* Request *
Copy out the entries from the line with "Screen dimensions: 1050x600" to the line with "Action: pos(1265,137)", keeping each line the same as it appears.
>>
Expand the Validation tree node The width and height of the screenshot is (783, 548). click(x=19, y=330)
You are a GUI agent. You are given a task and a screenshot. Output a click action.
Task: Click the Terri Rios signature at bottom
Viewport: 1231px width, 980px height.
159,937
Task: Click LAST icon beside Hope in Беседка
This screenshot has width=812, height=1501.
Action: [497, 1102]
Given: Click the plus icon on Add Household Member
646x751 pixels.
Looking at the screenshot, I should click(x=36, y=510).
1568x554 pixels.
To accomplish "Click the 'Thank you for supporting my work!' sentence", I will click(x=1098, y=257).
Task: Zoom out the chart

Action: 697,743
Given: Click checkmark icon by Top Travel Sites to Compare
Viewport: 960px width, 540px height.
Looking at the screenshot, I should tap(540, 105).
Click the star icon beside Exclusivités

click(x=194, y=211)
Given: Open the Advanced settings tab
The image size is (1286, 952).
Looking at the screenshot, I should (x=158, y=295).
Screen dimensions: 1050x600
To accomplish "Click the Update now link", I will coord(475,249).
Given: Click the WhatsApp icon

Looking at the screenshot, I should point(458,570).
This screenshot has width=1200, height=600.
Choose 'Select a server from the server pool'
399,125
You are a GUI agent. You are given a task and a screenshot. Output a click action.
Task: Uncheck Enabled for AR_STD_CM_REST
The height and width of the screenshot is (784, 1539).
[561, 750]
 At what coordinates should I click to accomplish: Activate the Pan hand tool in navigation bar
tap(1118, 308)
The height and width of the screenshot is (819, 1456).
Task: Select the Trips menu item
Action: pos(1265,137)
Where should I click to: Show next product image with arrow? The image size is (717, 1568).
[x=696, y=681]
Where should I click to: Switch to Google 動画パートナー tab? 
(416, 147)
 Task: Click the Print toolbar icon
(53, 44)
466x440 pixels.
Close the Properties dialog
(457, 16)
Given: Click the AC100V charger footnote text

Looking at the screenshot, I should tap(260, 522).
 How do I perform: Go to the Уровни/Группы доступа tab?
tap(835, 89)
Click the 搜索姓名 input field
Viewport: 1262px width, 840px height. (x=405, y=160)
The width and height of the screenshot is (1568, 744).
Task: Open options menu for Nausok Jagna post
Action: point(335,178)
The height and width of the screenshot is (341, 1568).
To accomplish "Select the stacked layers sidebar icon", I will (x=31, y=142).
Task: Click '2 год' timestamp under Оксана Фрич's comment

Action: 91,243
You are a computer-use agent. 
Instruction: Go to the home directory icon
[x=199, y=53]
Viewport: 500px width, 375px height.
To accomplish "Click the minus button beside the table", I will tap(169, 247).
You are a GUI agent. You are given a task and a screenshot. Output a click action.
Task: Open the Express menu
<<
* Response to the exercise *
Screen dimensions: 1050x600
To accomplish "Click the Update now link", I will coord(475,249).
Given: Click the WhatsApp icon

Looking at the screenshot, I should point(458,570).
This screenshot has width=1200, height=600.
Choose 'Select a server from the server pool'
399,125
You are a GUI agent. You are given a task and a screenshot. Output a click action.
Task: Uncheck Enabled for AR_STD_CM_REST
The height and width of the screenshot is (784, 1539).
[561, 750]
 At what coordinates should I click to accomplish: Activate the Pan hand tool in navigation bar
tap(1118, 308)
The height and width of the screenshot is (819, 1456).
Task: Select the Trips menu item
Action: pos(1265,137)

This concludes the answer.